From Katie Gately to Wacław Zimpel, Abul Mogard to Sarah Davachi, we asked 13 of our favourite musicians to pick a work by the great Jon Hassell, and to tell us what it means to them


Ami Dang on Sulla Strada with I Magazzini (1995)

While I thought that Jon Hassell’s interest in Hindustani classical music would guide my preference in his work, it was actually Sulla Strada, an album partly inspired by the music of Beti and Bemileke of Cameroon, that caught my ear.
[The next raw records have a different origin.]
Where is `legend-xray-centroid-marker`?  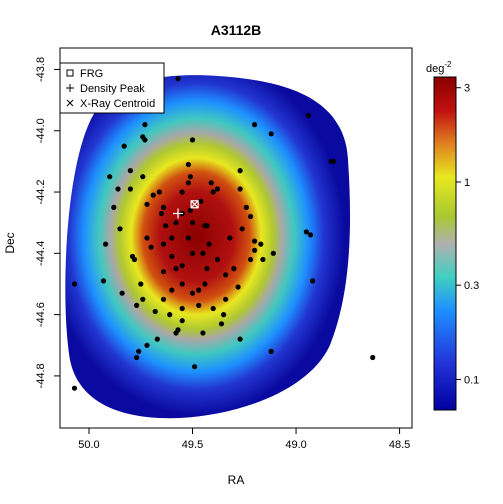 legend-xray-centroid-marker is located at coordinates (70, 103).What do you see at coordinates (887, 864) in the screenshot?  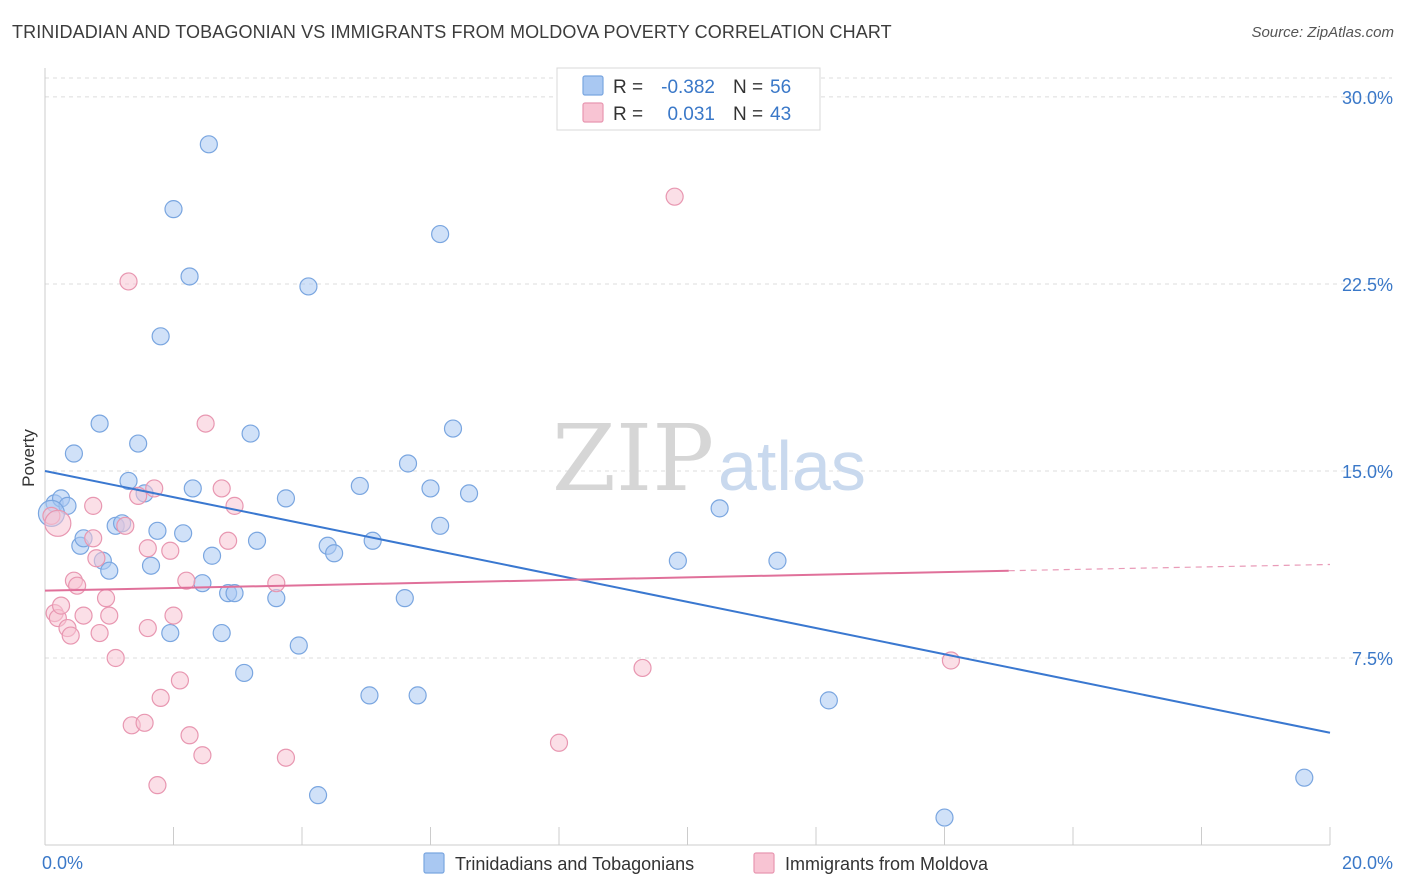 I see `bottom-legend-label-1: Immigrants from Moldova` at bounding box center [887, 864].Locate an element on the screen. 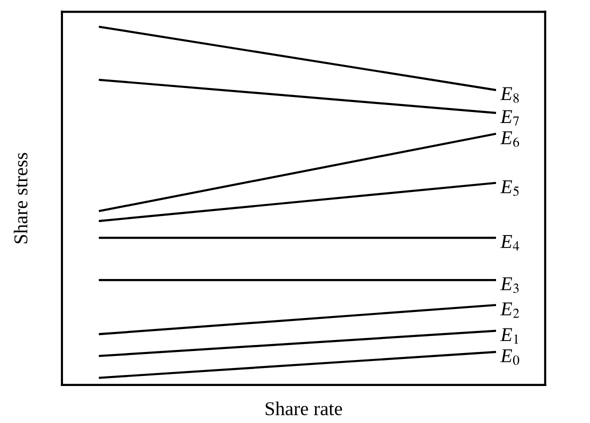 This screenshot has width=590, height=423. series-label: E$_{4}$ is located at coordinates (510, 242). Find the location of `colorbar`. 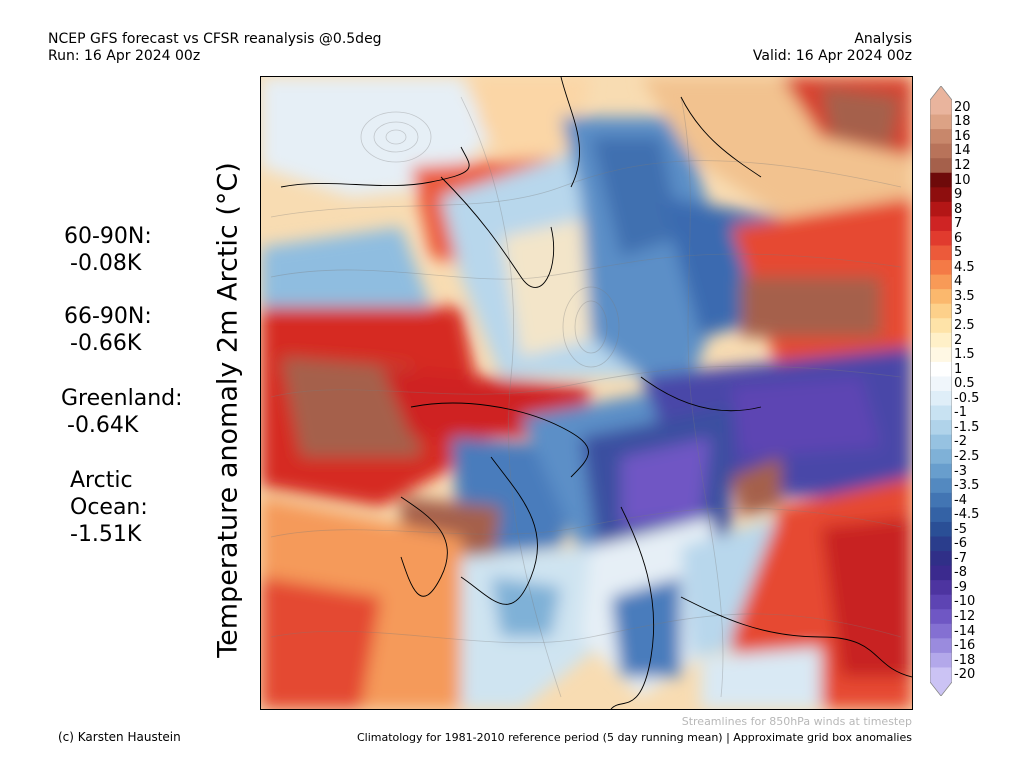

colorbar is located at coordinates (941, 391).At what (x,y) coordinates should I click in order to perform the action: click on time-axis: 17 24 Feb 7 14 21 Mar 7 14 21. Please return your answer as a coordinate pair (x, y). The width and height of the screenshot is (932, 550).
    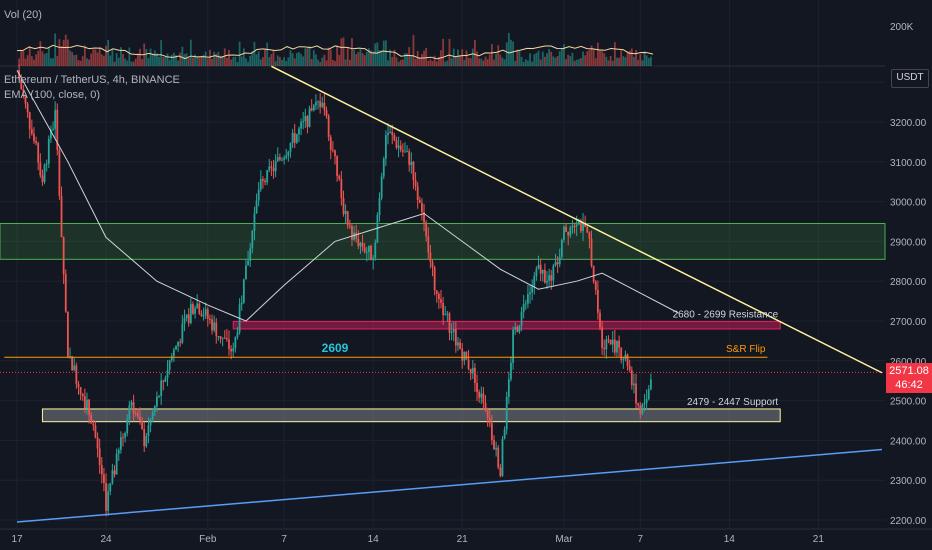
    Looking at the image, I should click on (466, 536). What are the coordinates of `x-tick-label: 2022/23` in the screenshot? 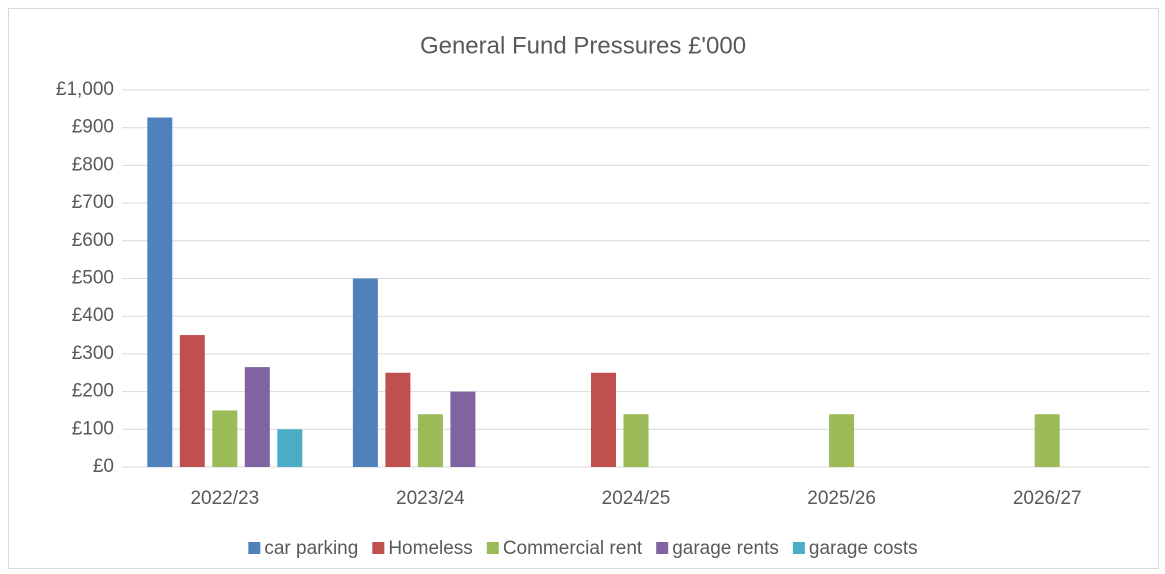 It's located at (224, 498).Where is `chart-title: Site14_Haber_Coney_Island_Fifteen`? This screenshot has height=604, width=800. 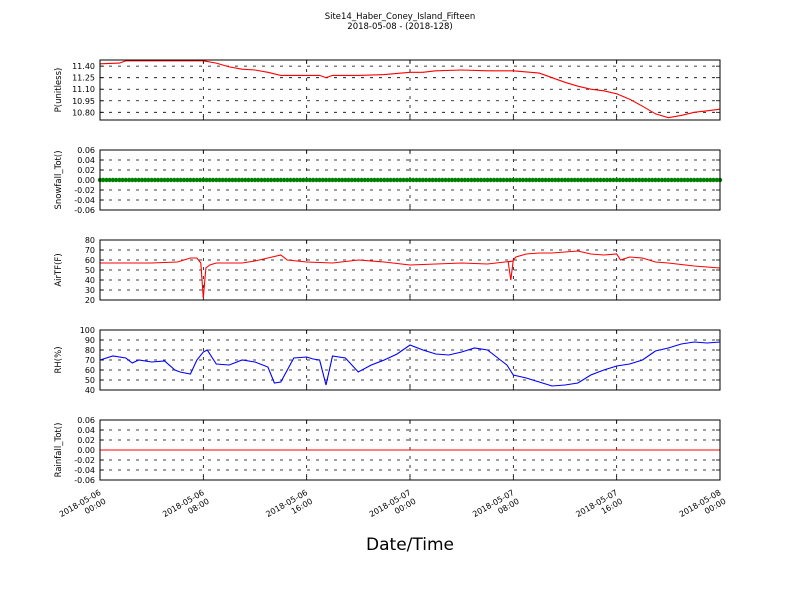
chart-title: Site14_Haber_Coney_Island_Fifteen is located at coordinates (400, 17).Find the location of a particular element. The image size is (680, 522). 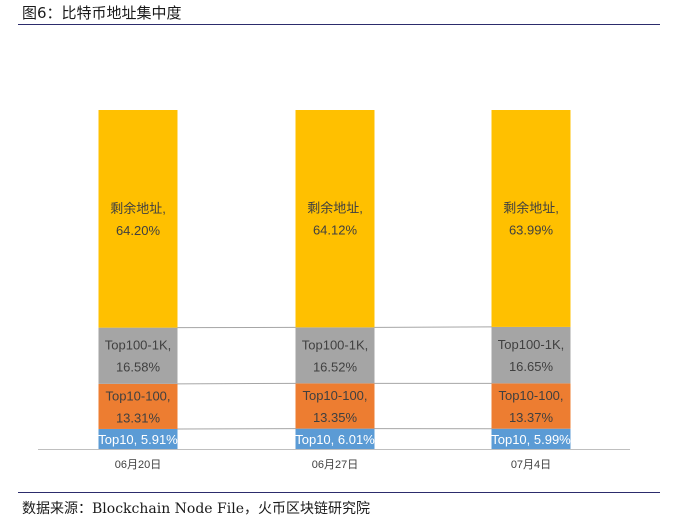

Originally composed to accompany the play On the Road (yes, as in Jack Kerouac) presented by Italian theatre company I Maggazzini, this album tangles percussion, whistles, voices, horns, pads, and field recordings to form an ever-spinning cascade of sound. To be honest, I wanted to write something here about cultural appropriation—about a white, male, American composer ripping off the musics of the Beti and Bemileke of Cameroon. But as I researched Jon Hassell and read his writings on culture with(out) technology (written before it was widely known that we were hurdling towards the singularity), I discovered a composer who incorporates non-western musical concepts into his work not for the sake of drawing attention to the “other” but for calling out Western (classical) music for its rigid and archaic protocol. Here, Hassell’s compositions offer thoughtful combinations of cycle and gesture that invoke a grounded sensibility of how musical expression transcends cultural definition.